There are many benefits to living in the United States, from the high standard of living to the incredible range of geography, climates, and cultural experiences to be had. There are also several pathways to fulfilling this dream, including as a student, long term visitor, or spouse of a citizen. But for most people who want to live the United States for an extended period of time, a job is necessary in order to get a visa.
It’s not exactly easy to land a great job in the US as a foreigner, but it is not impossible either. Understanding how your skills match up to current areas of need in America makes a big difference. Follow our helpful tips for navigating the process and you’ll be boarding that plane before you know it.
Step 1: Choose the Right Visa
To avoid unnecessary delays or roadblocks, it is important to apply for the visa that best matches your situation. There are several types of visa related to work in the U.S.
The H-1B visa is for skilled workers in a specialized field. This is the best kind of visa for people who want to live in the United States indefinitely. However, to qualify you will need to show that you have an advanced educational degree as well as many professional achievements. But if you don’t have either of those things, the H-1B also covers working fashion models!
Apply for an H-2A visa if you are looking for temporary agriculture-based work, such as the seasonal picking and packing of produce. With this visa, your U.S.-based employer must provide you with safe housing and nutritious meals, as well as cover the cost of inbound and outbound transportation to the job site.
The H-2B visa is also for temporary or unskilled workers, but in a non-agricultural position. This could cover warehouse work during the holiday season, for example. Employers who hire workers with the H-2B visa are required to certify that they will not pay foreign workers less than citizens for the same work.
If you are currently an executive or manager with a company that also has a United States branch, you are in luck. You could qualify for an intracompany transfer that allows you to live and work in America by simply transferring there. It may take some time for a job to come available, but in general this is much easier than starting your job search from scratch.
Step 2: Mark Your Calendar
It can be quite challenging to navigate the complicated process of securing a job offer and applying for the appropriate visa. Each type of visa has a different deadline for consideration, and these deadlines can change with very little warning. You can usually only apply within six months of your job’s start date, not sooner.
Some visas are merit-based while others are drawn from a lottery. Each type has a limited number that will be issued each year, and this number is adjusted annually based on various factors. It can take several months to receive word on the approval or disapproval of your visa, so you will need to carefully coordinate the process with your employer to keep them happy.
All of this is to say that you need to keep a detailed and precise calendar for yourself as you navigate the incredibly complex process of applying for and receiving a visa.

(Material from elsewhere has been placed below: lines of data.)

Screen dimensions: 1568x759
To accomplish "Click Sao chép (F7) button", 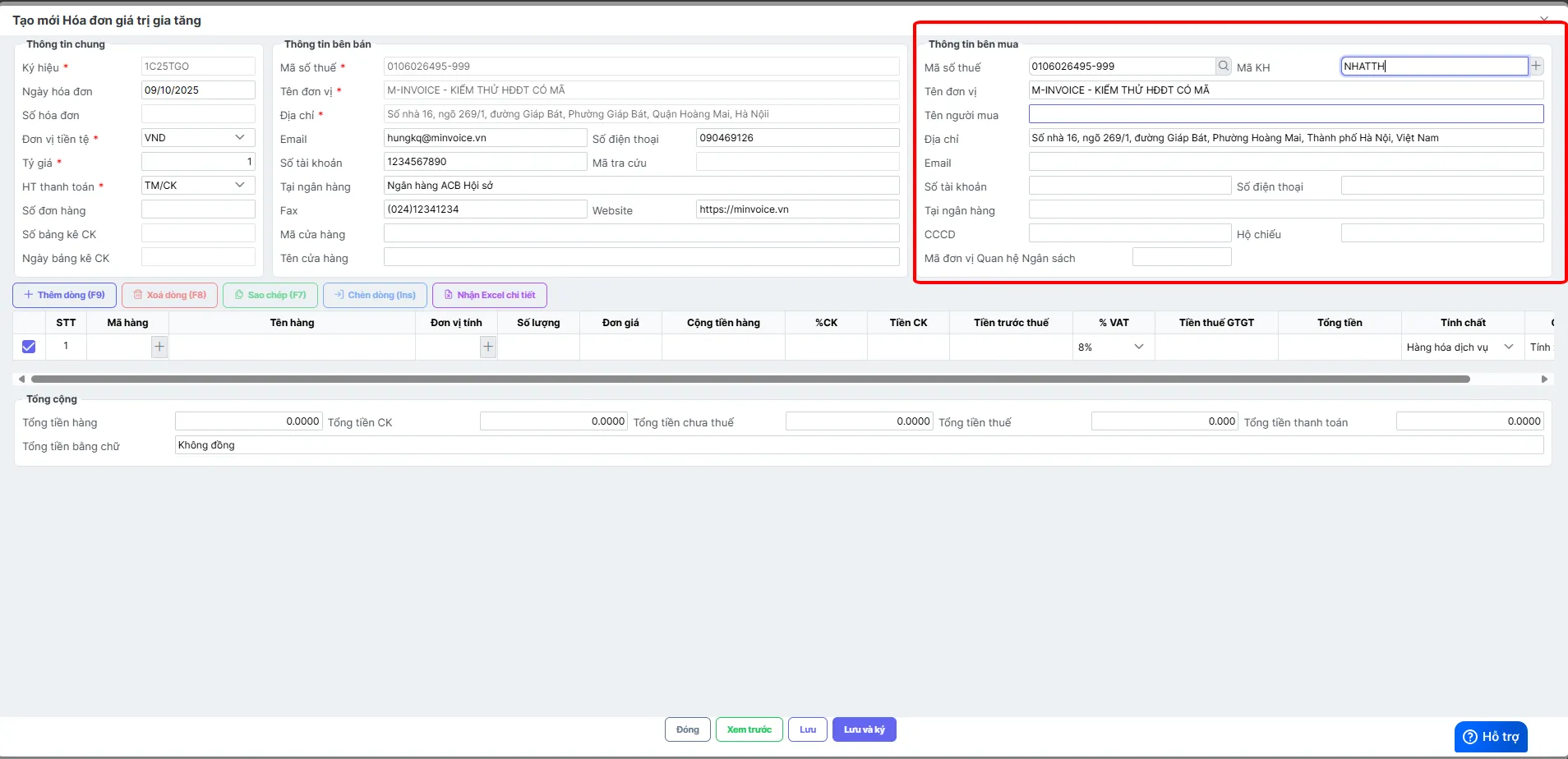I will pyautogui.click(x=270, y=295).
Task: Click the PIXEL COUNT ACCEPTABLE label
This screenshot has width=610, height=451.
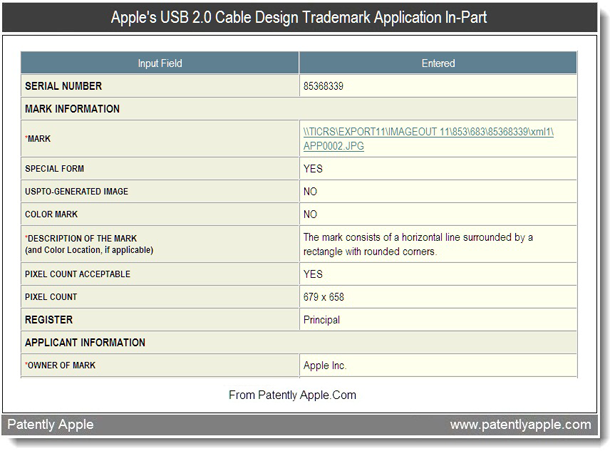Action: pos(78,274)
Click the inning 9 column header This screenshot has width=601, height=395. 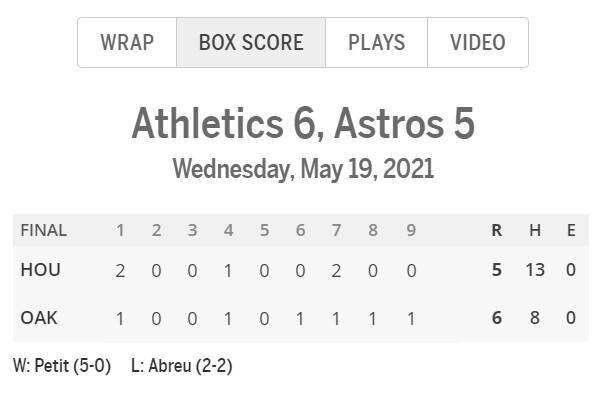(x=411, y=230)
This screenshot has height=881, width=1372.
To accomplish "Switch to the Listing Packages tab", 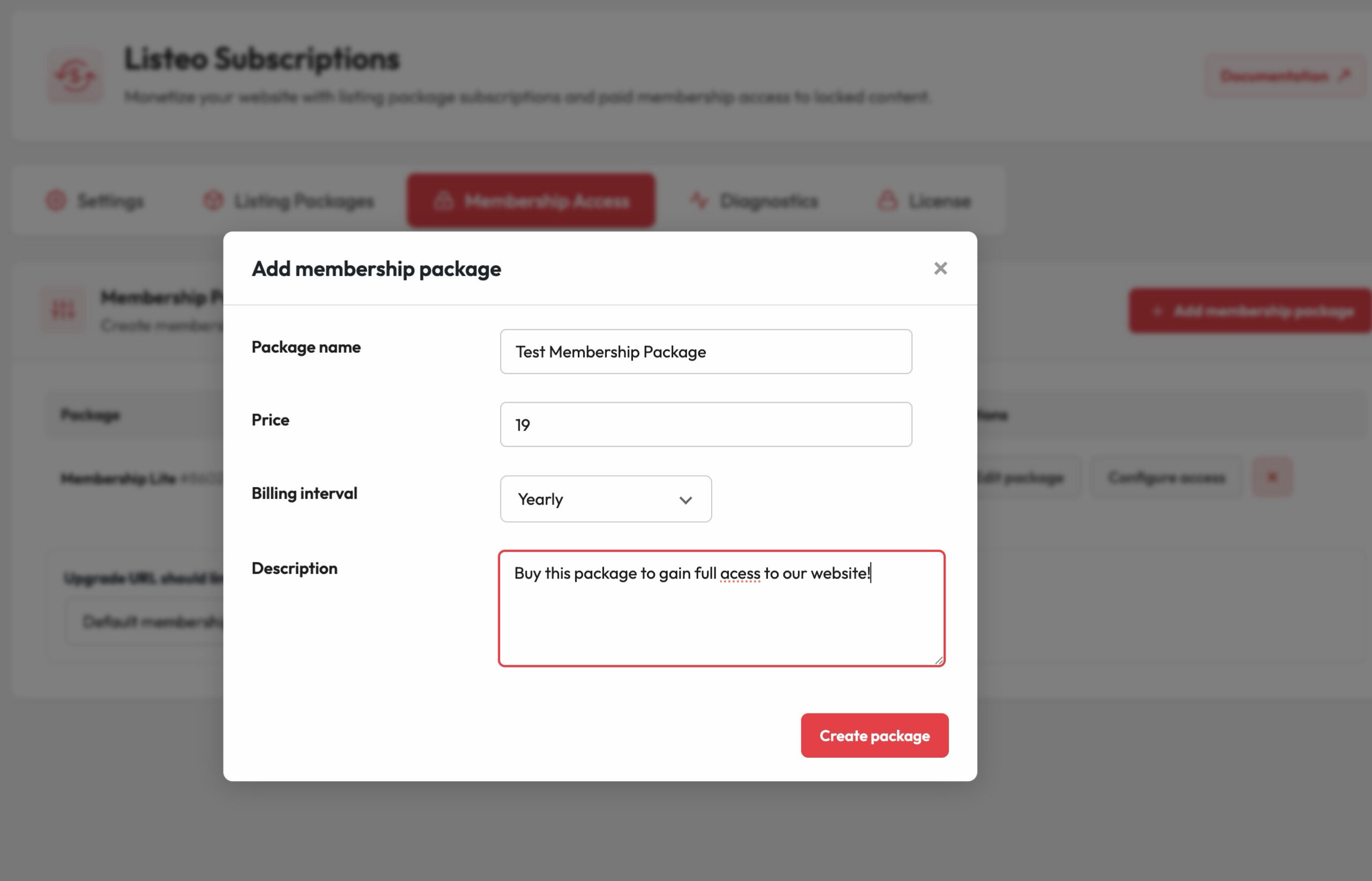I will point(289,201).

Step 3: Consider Your Qualifications
No matter what type of visa you pursue, or what industry you are in, you’ll find that the U.S. prefers candidates who are at the top of their field. Think about what you could do to distinguish yourself in a crowded field of visa applicants. This could mean continuing education, taking on additional responsibilities at work, or volunteering your skills.
Note that you might also need to validate your degree – that is, determine whether an advanced degree earned outside of the U.S. matches precisely with an American degree in the same subject. It is not always necessary that it does match completely, but certain high skilled jobs (notably medical-based positions) will require you to pass an exam before being granted permission to work in the United States.
Step 4: Prepare Your Application Materials
In the United States, applicants for professional positions are generally required to submit a cover letter and resume. Resumes are a one-page summary of your skills, education, and experience. Many Americans maintain a few different resumes that target particular industries.
For example, if you have experience in both software development and mechanical engineering, you would write two resumes, one for each area of specialization. With multiple choices, you can submit the strongest resume possible for any given job opportunity.
Cover letters should always be customized to the specific company. You may maintain a basic template and alter it for every application to demonstrate that you understand the company’s needs and can meet them in a way that no one else can.
It is wise to enlist the help of an American resume-writing service to proofread and polish your materials so that your application meets professional standards and reads as though a native English-speaker wrote it.
Step 5: Apply for Jobs
In order to be granted a visa for work in America, you first need a job offer from a company that is willing to sponsor you. There’s the rub – even if your application is otherwise fantastic, most U.S.-based companies are not prepared to take on the cost and responsibility of sponsoring foreign workers. We recommend that you start your search with the website USponsor Me, which collects and lists jobs from companies that do sponsor visas.
You will also find that your search is easier when you target industries that are experiencing a shortage of workers. Currently in the U.S., businesses that struggle to fill positions are in media, technology, telecommunications, business services, education, medicine, and manufacturing. If you can show strong qualifications in any of these industries, it may be easier to land that job.
When you receive a job offer from a company that is willing to sponsor your visa application, you will have the support and backing of that company as you navigate the following steps. This is a huge help! Before then, you can get more information on job searching in America by checking out the Department of Immigration website.
There you can determine professional requirements for specific industries as well as get advice on how to write your resume and evaluate a job offer. You will also find the specifications, deadlines, and fees associated with the visa you choose.
It won’t be easy, but by doing thorough research, brushing up your professional skills, and targeting only companies that are known to sponsor visas, your pathway to America will become clear.